Imagine a generic type Box[T] and types Cat and Animal where Cat is a subtype of Animal (Cat <: Animal). Variance answers:

What is the relationship between Box[Cat] and Box[Animal]?

There are three possibilities:

Relationship Meaning Name
Box[Cat] <: Box[Animal] Subtyping preserved Covariant
Box[Animal] <: Box[Cat] Subtyping reversed Contravariant
No relationship Subtyping not allowed in either direction Invariant

Covariant Types

A generic type is covariant in T if it maintains the same direction of subtyping:

If Cat <: Animal, then Box[Cat] <: Box[Animal]

Use this when your type only produces values of T. Think of read-only containers:

class ImmutableBox<+T> {
  get(): T
}

Here, it's safe to use an ImmutableBox<Cat> where an ImmutableBox<Animal> is expected because values are only being read.


Contravariant Types

A type is contravariant in T if it reverses the direction of subtyping:

If Cat <: Animal, then Printer[Animal] <: Printer[Cat]
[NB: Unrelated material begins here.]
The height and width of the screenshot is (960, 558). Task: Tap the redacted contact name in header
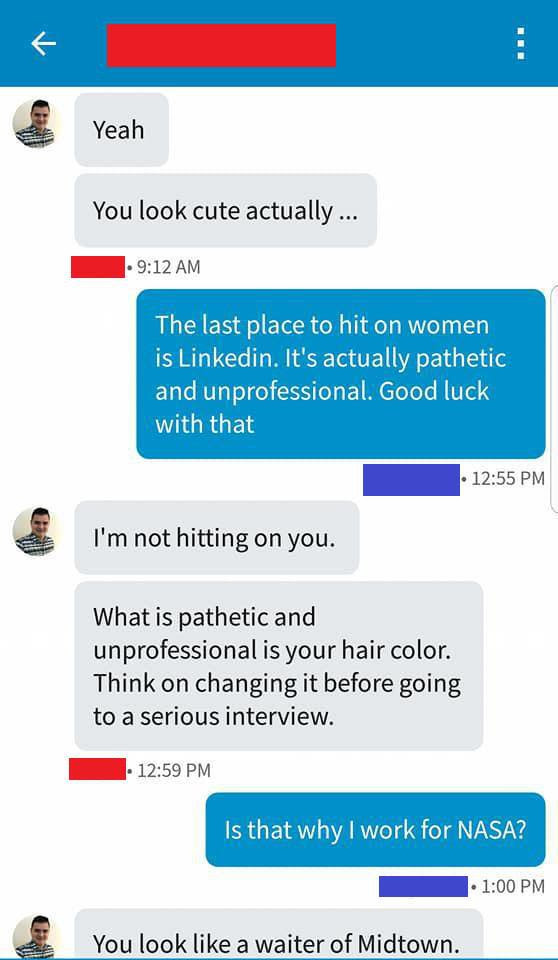click(221, 45)
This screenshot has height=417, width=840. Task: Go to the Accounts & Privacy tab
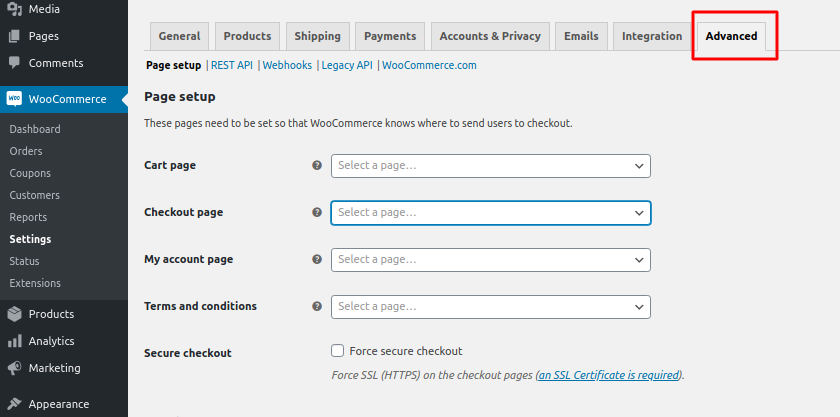click(x=490, y=36)
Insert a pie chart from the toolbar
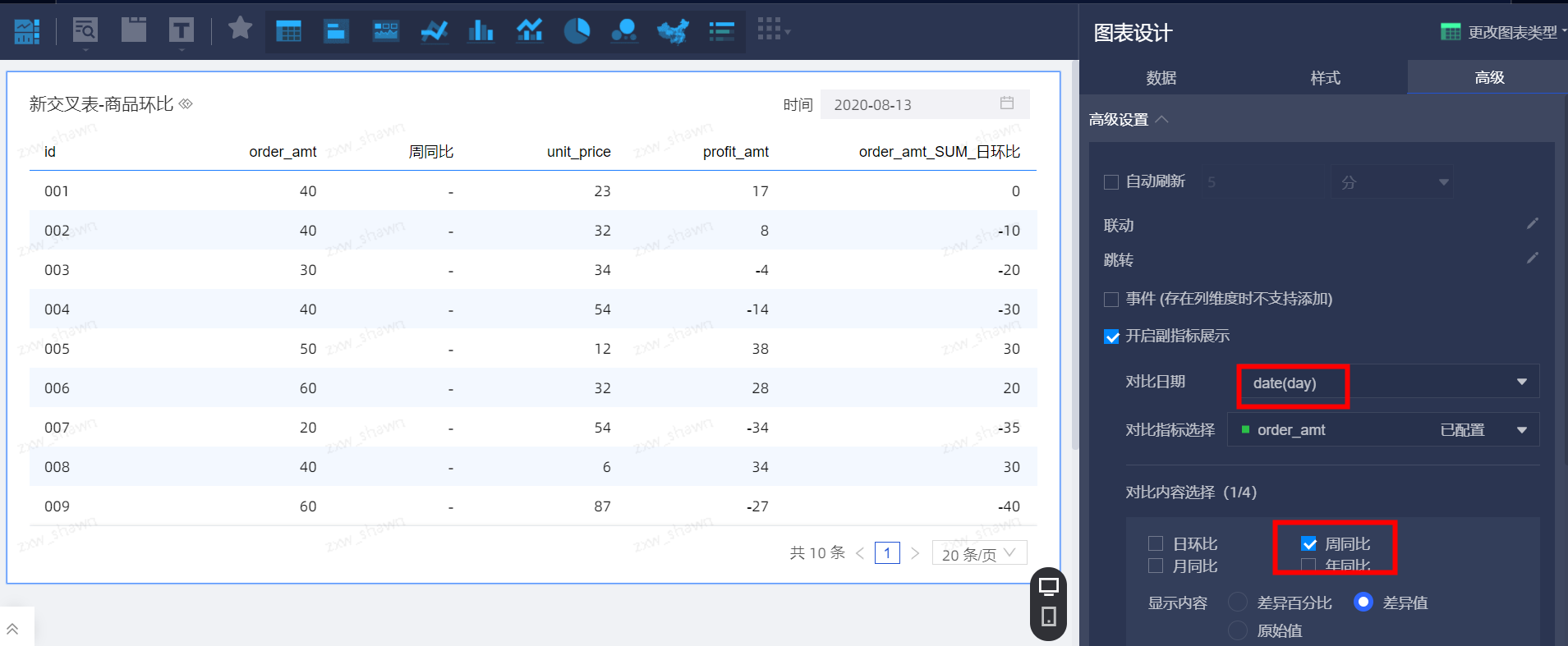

Use this when your type only consumes values of T. For example, function inputs:

class Printer[-T] {
  print(value: T): void
}

A Printer[Animal] can be used wherever a Printer[Cat] is needed—it can handle anything a Printer[Cat] would.


Invariant Types

Most types are invariant by default:

class Box(Generic[T]):
    def get(self) -> T: ...
    def set(self, value: T): ...

Since Box[T] both reads and writes T, neither covariance nor contravariance is safe.


When to Use What?

Variance Use Case
Covariant Your type produces T (read-only)
Contravariant Your type consumes T (inputs, callbacks)
Invariant Your type both produces and consumes T

Python Type Hints Example

Python supports variance via typing.TypeVar:

from typing import TypeVar, Generic

T_co = TypeVar('T_co', covariant=True)
T_contra = TypeVar('T_contra', contravariant=True)

class Producer(Generic[T_co]):
    def get(self) -> T_co: ...

class Consumer(Generic[T_contra]):
    def consume(self, item: T_contra) -> None: ...

This allows you to encode variance into your Python type hints, even if not enforced at runtime.


Understanding variance helps clarify type relationships in your code, especially when working with generics, callbacks, and collections. Reach for covariance when you're returning data, contravariance when you're taking it in, and invariance when you're doing both.